Work to do:
Render the lines from the one containing "Viewport: 688px width, 374px" to the one containing "pyautogui.click(x=107, y=59)", both included, as a Markdown table with the columns Row and Line. Give each nonblank line its own table row, numbered in order.

— Start Information shown —

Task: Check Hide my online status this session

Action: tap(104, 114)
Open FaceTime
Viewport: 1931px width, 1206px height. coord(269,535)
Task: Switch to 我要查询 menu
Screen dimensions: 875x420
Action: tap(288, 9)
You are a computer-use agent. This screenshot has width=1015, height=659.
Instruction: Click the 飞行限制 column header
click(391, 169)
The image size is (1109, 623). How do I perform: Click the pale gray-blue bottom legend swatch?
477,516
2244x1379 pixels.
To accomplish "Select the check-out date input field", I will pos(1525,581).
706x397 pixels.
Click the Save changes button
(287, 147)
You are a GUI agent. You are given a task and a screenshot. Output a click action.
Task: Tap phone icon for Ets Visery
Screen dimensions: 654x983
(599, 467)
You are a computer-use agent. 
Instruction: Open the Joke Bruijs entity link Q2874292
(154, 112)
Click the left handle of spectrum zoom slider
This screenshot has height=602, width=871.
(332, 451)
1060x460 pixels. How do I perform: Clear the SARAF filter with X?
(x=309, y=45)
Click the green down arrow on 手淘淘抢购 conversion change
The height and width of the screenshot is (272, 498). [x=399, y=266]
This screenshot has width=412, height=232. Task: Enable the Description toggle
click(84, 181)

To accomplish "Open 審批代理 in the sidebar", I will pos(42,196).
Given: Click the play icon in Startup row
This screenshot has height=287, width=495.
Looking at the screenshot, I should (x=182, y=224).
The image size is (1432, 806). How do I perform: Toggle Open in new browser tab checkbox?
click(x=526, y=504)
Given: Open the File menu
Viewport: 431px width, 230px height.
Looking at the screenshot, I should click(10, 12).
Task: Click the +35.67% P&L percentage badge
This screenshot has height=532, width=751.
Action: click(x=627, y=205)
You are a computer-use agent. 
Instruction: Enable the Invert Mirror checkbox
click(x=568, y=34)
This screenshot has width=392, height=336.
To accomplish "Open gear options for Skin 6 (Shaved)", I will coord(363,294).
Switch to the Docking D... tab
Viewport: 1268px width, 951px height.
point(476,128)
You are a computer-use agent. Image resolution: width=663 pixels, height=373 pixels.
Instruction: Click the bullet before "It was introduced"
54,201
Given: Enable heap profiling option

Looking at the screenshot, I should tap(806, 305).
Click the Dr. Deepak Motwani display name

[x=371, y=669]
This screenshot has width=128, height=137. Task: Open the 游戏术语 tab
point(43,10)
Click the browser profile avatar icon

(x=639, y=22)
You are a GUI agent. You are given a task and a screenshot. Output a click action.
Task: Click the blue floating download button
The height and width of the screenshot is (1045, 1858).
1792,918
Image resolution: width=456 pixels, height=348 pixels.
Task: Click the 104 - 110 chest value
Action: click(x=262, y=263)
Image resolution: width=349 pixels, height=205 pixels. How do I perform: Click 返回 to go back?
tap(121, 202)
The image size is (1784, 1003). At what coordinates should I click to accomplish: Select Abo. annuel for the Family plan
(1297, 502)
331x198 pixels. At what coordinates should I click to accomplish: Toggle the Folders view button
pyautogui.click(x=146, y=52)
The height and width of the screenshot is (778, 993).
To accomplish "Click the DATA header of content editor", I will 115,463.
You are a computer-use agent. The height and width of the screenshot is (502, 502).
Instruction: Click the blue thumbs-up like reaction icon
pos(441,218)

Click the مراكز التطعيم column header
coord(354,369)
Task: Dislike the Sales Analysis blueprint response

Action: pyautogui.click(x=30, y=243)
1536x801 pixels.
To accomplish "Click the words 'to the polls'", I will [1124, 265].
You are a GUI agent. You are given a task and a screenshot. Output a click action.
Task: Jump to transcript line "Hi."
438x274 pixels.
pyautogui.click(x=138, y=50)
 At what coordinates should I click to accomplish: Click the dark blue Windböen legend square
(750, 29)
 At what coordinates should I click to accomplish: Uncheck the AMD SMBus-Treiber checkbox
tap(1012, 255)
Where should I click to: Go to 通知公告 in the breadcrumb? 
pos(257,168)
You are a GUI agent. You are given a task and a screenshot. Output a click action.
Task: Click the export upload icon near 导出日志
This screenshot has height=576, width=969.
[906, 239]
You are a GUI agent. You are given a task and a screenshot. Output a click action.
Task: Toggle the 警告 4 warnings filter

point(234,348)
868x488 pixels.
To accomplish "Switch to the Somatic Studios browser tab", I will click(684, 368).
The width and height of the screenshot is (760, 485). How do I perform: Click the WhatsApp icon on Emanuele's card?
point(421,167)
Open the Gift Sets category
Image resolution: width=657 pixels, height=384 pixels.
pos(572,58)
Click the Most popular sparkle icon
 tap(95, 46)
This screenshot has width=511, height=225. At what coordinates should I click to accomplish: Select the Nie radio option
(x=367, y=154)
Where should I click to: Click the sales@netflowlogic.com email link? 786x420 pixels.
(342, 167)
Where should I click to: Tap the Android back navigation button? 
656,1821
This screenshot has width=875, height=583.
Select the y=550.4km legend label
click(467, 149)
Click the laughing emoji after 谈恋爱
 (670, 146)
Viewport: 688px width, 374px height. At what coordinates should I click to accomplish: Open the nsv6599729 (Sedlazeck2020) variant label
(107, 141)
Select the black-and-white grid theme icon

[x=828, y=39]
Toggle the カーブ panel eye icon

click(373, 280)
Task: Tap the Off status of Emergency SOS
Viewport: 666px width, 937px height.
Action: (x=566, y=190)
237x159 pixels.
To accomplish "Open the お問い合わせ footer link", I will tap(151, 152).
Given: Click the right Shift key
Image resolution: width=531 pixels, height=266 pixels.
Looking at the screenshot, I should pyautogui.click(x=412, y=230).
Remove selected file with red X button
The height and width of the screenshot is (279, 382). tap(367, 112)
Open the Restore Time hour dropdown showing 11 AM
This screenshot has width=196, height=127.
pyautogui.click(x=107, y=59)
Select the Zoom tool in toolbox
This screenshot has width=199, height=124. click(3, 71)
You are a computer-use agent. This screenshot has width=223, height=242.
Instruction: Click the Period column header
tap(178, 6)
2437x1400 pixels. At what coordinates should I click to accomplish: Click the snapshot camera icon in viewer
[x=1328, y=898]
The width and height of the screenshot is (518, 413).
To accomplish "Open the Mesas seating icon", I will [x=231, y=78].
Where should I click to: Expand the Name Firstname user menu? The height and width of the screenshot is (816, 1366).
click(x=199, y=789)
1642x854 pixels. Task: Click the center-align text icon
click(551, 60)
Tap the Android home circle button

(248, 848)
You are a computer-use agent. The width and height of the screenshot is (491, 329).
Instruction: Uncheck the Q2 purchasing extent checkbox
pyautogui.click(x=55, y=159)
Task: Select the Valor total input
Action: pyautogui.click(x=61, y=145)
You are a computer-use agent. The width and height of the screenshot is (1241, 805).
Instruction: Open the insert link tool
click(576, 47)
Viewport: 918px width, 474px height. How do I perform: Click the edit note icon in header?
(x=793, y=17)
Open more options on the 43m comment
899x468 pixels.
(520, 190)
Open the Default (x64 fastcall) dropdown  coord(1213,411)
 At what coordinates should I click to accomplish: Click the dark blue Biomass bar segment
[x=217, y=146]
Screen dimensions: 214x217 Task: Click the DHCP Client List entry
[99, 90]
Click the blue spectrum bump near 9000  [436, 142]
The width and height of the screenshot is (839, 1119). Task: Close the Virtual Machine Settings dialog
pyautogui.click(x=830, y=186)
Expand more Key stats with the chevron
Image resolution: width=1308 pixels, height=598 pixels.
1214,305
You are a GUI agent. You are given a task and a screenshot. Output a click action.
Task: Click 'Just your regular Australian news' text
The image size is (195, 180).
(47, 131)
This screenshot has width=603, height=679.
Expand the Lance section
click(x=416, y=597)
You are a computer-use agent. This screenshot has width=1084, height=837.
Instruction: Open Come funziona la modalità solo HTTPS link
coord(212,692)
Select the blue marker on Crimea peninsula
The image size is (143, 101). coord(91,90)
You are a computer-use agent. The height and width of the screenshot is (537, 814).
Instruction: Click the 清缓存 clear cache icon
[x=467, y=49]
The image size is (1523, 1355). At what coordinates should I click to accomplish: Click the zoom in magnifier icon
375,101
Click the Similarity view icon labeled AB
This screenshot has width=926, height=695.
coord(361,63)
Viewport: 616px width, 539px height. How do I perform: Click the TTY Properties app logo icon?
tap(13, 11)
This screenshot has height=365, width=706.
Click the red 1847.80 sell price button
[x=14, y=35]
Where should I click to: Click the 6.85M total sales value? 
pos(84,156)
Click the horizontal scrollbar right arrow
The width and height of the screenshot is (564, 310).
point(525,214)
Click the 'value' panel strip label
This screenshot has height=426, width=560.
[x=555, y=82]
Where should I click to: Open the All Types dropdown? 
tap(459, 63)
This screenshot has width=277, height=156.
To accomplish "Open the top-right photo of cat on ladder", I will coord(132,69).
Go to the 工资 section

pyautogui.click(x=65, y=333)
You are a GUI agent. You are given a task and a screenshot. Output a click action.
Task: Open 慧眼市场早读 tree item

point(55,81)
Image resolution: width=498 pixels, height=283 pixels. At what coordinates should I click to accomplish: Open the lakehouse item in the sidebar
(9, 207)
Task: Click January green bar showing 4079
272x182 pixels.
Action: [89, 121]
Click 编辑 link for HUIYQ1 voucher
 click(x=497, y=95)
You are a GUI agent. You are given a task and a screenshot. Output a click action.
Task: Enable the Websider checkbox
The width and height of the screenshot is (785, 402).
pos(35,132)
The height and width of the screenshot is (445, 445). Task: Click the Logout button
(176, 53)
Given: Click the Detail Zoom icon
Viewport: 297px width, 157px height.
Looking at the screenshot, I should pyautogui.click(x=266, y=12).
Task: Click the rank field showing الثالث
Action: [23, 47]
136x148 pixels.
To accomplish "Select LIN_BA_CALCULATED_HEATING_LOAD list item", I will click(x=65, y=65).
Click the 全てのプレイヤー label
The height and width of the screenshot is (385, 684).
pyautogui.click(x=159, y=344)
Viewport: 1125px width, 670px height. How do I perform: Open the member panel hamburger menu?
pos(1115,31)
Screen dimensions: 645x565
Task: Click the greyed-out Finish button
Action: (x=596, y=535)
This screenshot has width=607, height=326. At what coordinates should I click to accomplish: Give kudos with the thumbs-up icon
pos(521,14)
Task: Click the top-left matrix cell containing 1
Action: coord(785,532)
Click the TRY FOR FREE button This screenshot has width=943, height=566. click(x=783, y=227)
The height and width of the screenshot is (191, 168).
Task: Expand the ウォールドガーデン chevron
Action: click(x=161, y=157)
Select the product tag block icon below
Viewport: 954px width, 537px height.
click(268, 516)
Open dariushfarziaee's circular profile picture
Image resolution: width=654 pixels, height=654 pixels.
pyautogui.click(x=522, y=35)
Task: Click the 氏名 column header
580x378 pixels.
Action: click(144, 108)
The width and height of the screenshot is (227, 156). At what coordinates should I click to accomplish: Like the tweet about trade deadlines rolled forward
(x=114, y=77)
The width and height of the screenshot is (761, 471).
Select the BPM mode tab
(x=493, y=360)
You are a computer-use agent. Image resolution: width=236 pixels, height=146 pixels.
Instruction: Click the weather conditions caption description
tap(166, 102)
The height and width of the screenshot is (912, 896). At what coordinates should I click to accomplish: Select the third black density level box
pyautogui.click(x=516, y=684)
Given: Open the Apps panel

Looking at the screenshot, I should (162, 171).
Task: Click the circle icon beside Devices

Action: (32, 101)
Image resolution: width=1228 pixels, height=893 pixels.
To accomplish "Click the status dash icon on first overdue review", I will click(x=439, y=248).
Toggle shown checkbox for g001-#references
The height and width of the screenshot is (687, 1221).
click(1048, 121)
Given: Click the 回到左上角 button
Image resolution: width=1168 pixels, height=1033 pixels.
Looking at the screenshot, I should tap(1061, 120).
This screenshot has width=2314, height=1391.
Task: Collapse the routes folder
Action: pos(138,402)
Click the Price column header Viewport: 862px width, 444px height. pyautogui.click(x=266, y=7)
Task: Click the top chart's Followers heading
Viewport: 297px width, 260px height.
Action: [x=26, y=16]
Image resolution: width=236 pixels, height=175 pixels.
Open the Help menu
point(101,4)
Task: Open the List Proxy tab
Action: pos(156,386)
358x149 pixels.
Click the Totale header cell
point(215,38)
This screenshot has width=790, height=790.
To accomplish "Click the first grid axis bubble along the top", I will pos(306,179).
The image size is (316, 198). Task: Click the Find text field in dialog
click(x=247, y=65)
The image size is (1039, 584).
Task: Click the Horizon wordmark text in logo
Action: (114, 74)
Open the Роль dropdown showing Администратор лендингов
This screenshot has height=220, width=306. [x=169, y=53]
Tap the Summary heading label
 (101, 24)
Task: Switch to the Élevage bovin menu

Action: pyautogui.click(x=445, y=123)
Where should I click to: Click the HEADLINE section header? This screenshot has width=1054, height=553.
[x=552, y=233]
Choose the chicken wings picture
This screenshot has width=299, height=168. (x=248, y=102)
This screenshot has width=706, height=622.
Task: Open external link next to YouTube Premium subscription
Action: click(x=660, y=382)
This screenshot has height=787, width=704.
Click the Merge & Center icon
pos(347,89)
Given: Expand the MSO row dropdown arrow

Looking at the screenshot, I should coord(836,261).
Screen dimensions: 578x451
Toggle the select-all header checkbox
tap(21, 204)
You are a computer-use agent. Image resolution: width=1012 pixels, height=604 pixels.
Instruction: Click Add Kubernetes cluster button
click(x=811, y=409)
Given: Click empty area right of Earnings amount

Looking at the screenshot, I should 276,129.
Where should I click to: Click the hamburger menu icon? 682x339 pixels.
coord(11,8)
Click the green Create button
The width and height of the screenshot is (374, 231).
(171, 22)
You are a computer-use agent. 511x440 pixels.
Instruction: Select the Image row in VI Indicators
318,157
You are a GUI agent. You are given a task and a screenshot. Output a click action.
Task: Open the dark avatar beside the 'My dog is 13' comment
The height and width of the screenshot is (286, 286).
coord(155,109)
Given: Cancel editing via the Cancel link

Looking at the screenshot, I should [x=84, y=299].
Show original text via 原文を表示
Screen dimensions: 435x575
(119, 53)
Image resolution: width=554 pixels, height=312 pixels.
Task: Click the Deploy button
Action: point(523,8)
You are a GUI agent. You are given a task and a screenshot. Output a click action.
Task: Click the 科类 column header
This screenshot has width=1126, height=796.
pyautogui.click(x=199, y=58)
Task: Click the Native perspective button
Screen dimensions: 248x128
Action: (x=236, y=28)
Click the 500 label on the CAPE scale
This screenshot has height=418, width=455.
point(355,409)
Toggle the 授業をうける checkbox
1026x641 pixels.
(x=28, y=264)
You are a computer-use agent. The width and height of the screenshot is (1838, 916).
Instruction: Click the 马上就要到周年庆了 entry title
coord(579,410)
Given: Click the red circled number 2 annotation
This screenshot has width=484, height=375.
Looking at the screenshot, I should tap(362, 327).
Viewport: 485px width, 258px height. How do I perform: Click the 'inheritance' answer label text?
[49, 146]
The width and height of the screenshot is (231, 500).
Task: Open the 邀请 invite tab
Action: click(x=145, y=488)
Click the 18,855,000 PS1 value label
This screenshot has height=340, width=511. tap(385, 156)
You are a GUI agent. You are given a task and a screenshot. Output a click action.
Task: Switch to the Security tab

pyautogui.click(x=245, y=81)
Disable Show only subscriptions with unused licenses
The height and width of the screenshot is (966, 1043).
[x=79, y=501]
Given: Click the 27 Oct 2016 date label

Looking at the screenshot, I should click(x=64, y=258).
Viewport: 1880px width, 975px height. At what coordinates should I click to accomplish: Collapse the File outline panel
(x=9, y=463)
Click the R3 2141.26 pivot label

— End Information shown —

Finished exercise:
| Row | Line |
|---|---|
| 1 | Viewport: 688px width, 374px height. At what coordinates should I click to accomplish: Open the nsv6599729 (Sedlazeck2020) variant label |
| 2 | (107, 141) |
| 3 | Select the black-and-white grid theme icon |
| 4 | [x=828, y=39] |
| 5 | Toggle the カーブ panel eye icon |
| 6 | click(373, 280) |
| 7 | Task: Tap the Off status of Emergency SOS |
| 8 | Viewport: 666px width, 937px height. |
| 9 | Action: (x=566, y=190) |
| 10 | 237x159 pixels. |
| 11 | To accomplish "Open the お問い合わせ footer link", I will tap(151, 152). |
| 12 | Given: Click the right Shift key |
| 13 | Image resolution: width=531 pixels, height=266 pixels. |
| 14 | Looking at the screenshot, I should pyautogui.click(x=412, y=230). |
| 15 | Remove selected file with red X button |
| 16 | The height and width of the screenshot is (279, 382). tap(367, 112) |
| 17 | Open the Restore Time hour dropdown showing 11 AM |
| 18 | This screenshot has width=196, height=127. |
| 19 | pyautogui.click(x=107, y=59) |